American centenarian (1911–2016)

Nola Ochs (née Hill) (November 22, 1911 – December 9, 2016) was an American woman, from Jetmore, Kansas, who in 2007, at age 95, graduated from college and was certified by Guinness World Records as the oldest person in the world to become a college graduate, until Shigemi Hirata in 2016.

==Personal life==
A native of Jetmore, Kansas, Ochs was born in 1911 and took her first college class from Fort Hays State University in 1930, when the university was called the Kansas State College. Nola and her husband Vernon Ochs raised four sons (who have given her 13 grandchildren and 15 great-grandchildren) on the family farm. She took college courses again part time from Dodge City Community College in Dodge City, Kansas, after her husband of 39 years died in 1972 and eventually came within 30 credits of a bachelor's degree. In 2006, Nola moved 100 miles from the family farm to an FHSU university apartment in Hays to finish her degree. During her first year at FHSU, Ochs told news reporters that after she graduated, she wanted to be a storyteller on a cruise ship.

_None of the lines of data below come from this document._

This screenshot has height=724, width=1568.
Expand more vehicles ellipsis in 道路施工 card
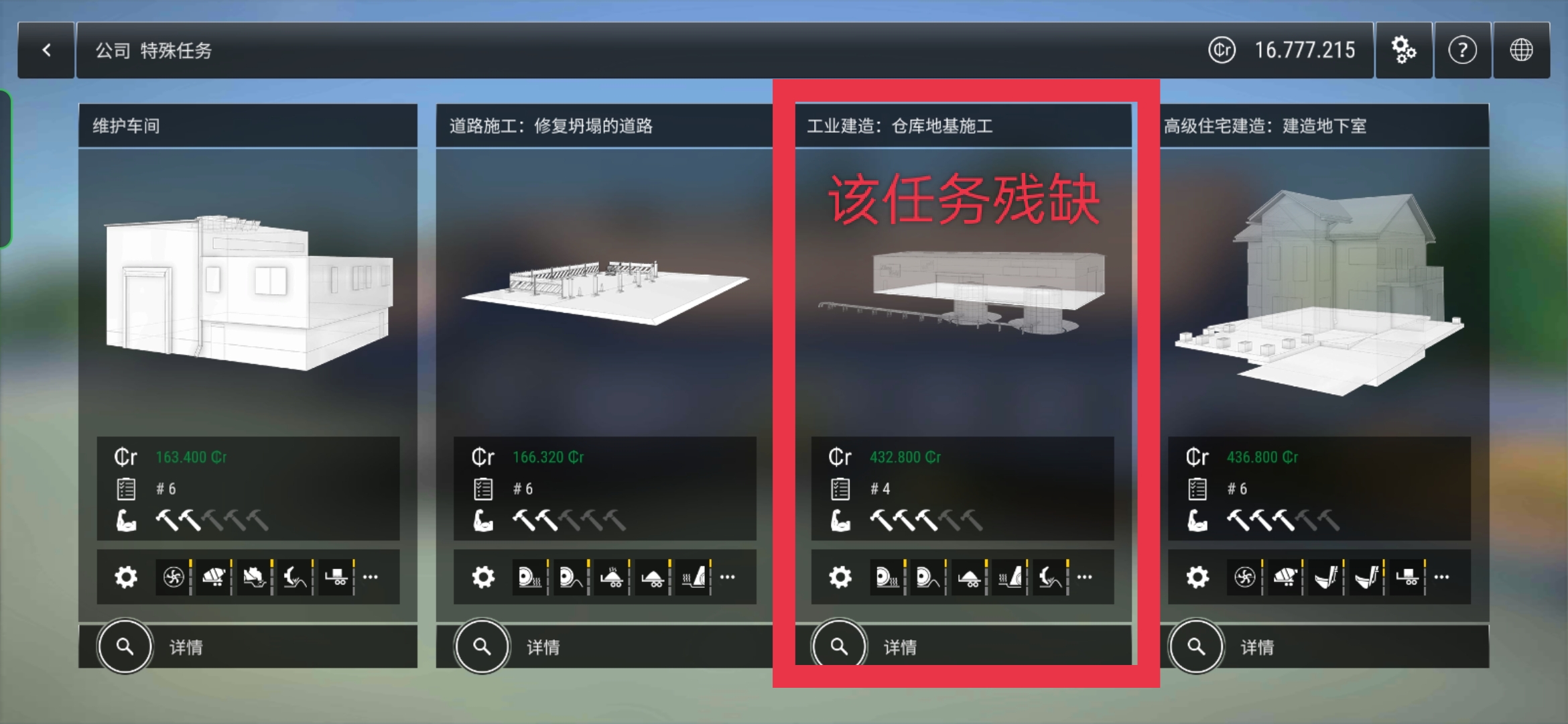click(728, 577)
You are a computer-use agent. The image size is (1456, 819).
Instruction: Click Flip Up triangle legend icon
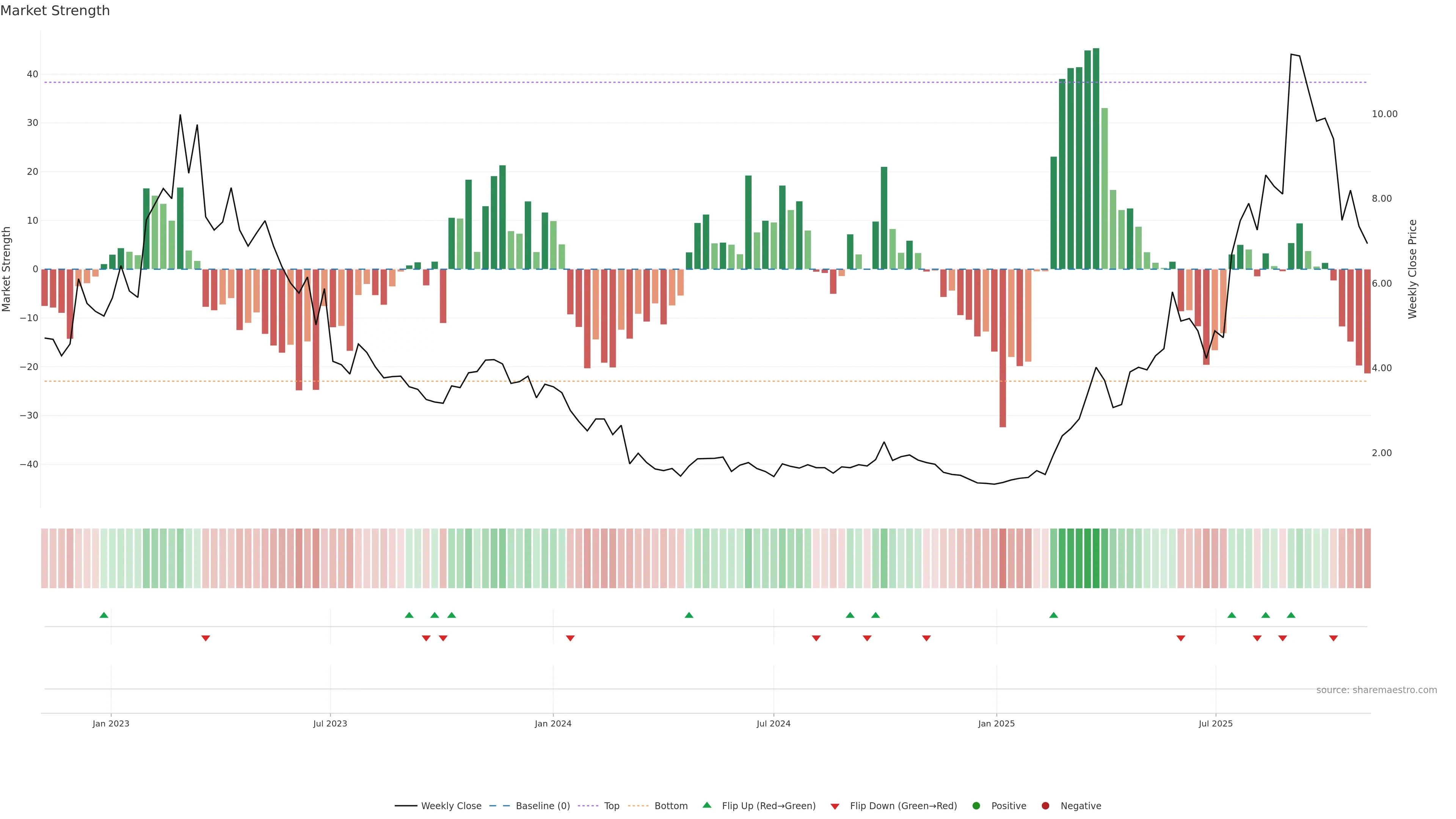tap(706, 805)
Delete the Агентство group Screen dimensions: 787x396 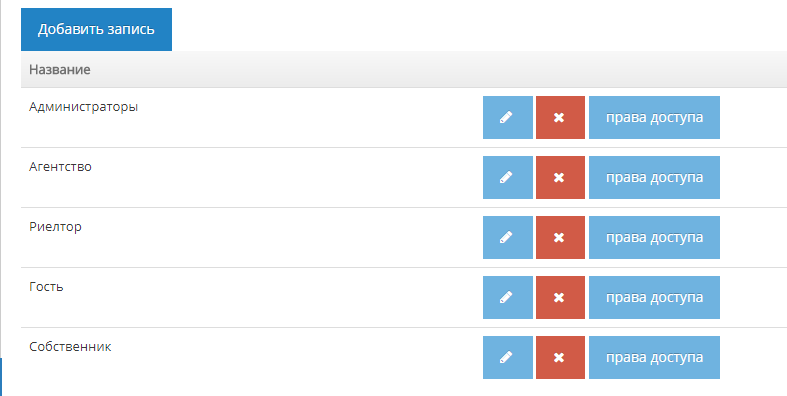coord(561,177)
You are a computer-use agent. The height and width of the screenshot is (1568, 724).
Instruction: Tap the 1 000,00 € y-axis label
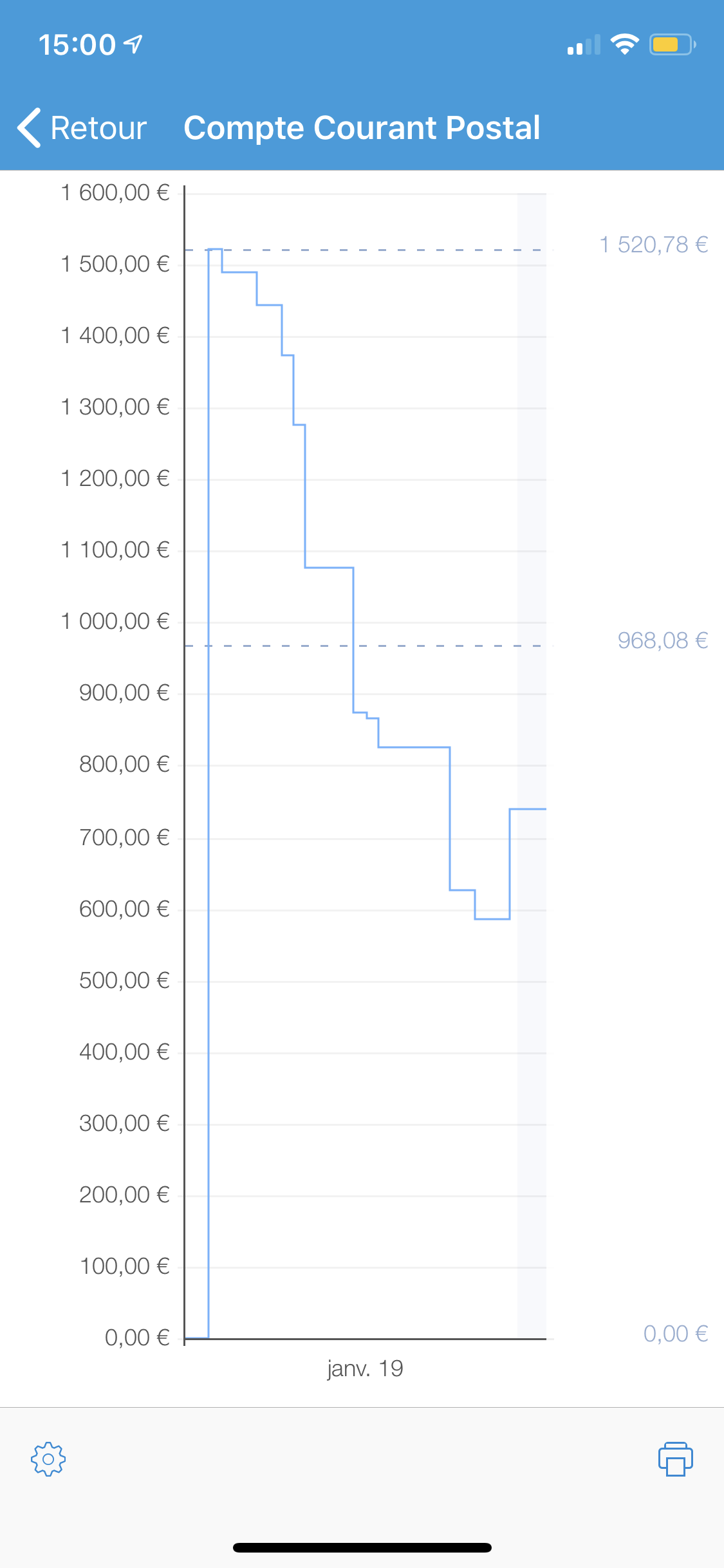pos(115,621)
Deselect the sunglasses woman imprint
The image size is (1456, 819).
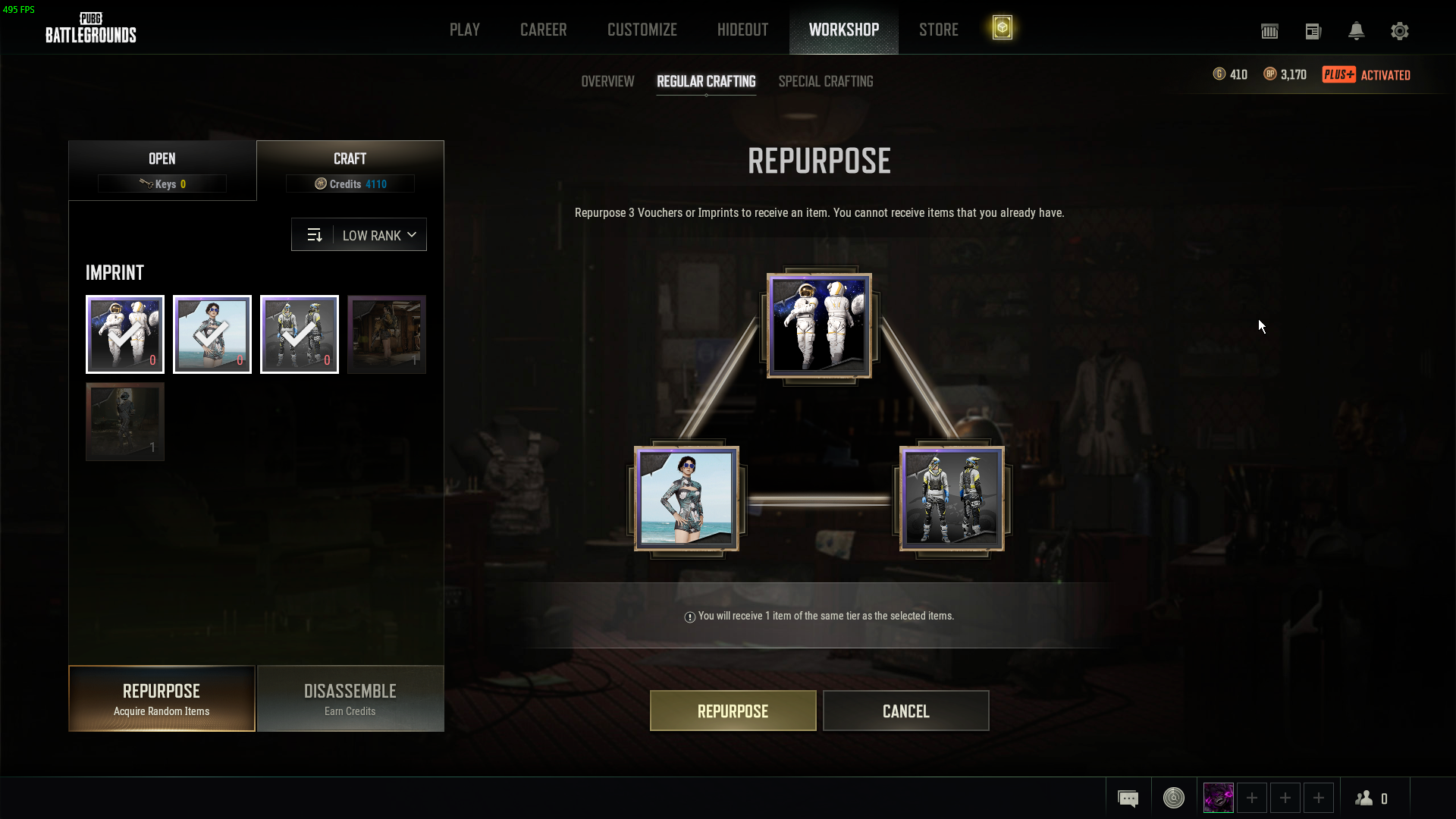212,334
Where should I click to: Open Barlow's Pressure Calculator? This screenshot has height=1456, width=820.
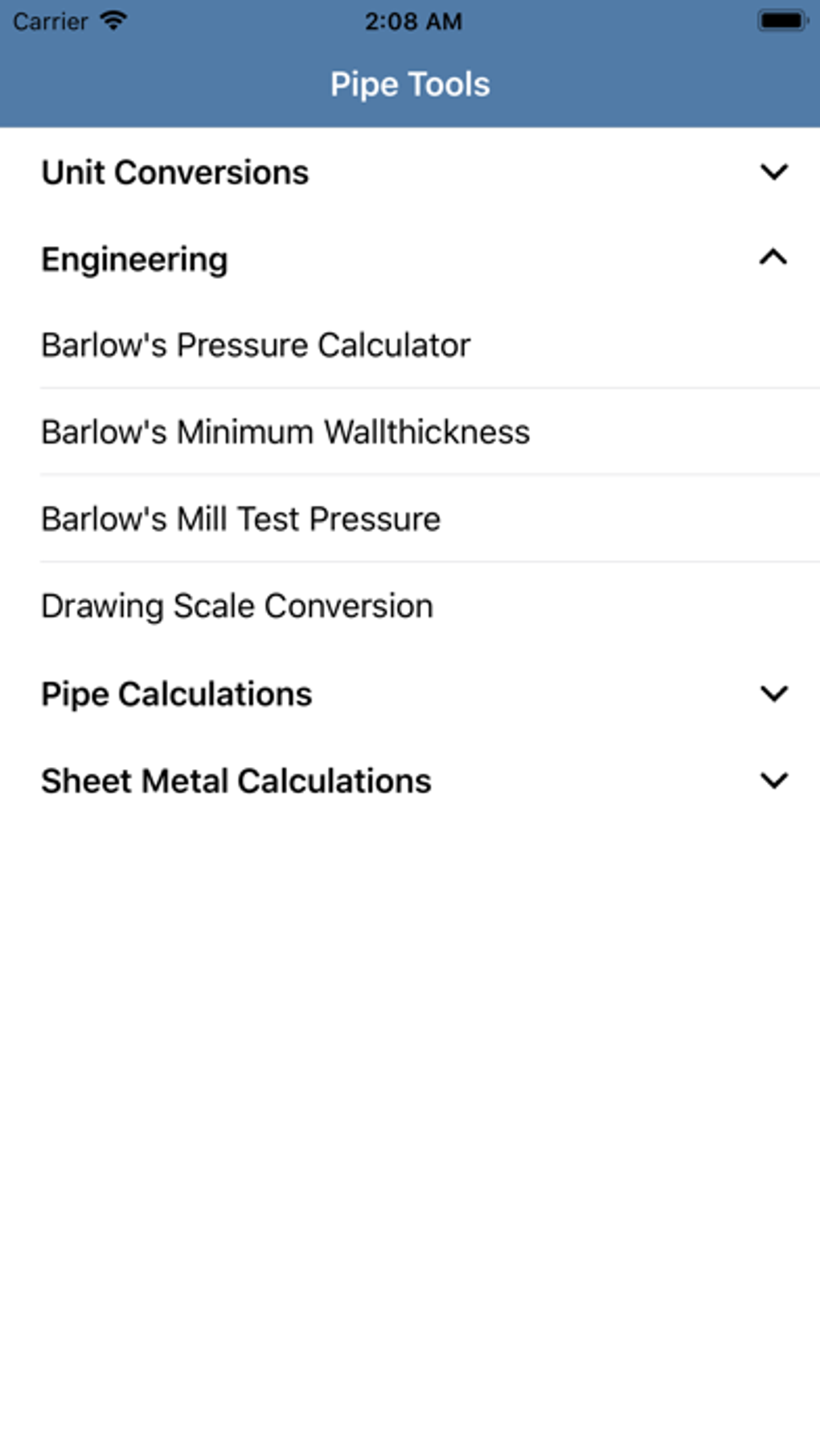256,346
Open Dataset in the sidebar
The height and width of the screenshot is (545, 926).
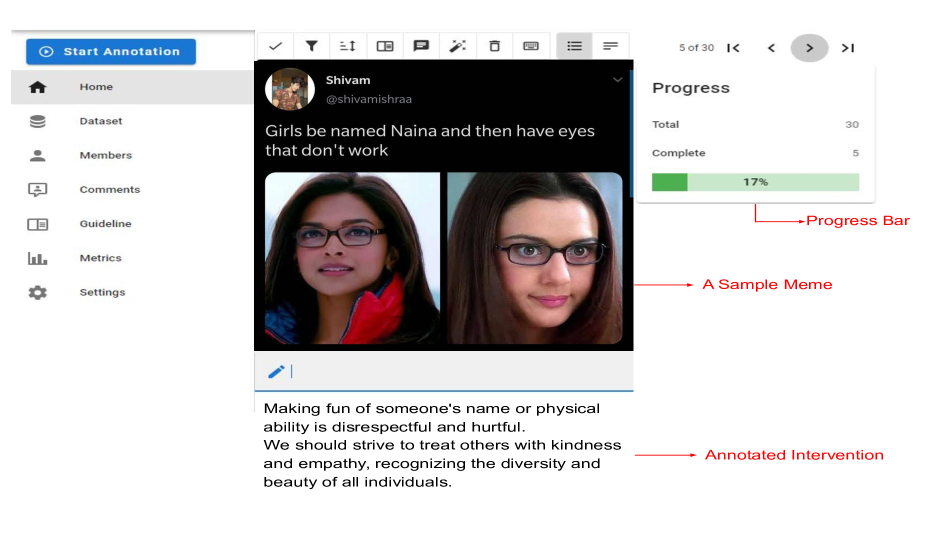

She was predeceased by two sons, one of whom died in 1995 and another, Marion J. Ochs, died on March 15, 2016, at the age of 72.

==World record==
On May 14, 2007, Ochs became a Guinness World Record holder as the world's oldest college graduate when she received her diploma at Fort Hays State University (FHSU) in Hays, Kansas. She earned a general studies degree with an emphasis in history, graduating alongside her granddaughter, Alexandra Ochs, who was 21 years old at the time.

===Media appearances===
Among her accomplishments, Ochs was named the 2007 Kansas Woman Leader of the Year and was given her diploma by Kansas Governor Kathleen Sebelius. Features on Ochs aired on The Early Show, MSNBC, and CBS News among others. She even earned a spot on The Tonight Show one week after she graduated, sharing a laugh with Jay Leno. After graduation, Princess Cruises hired her as a guest lecturer on a nine-day Caribbean cruise. She shared the adventure with her granddaughter Alexandra.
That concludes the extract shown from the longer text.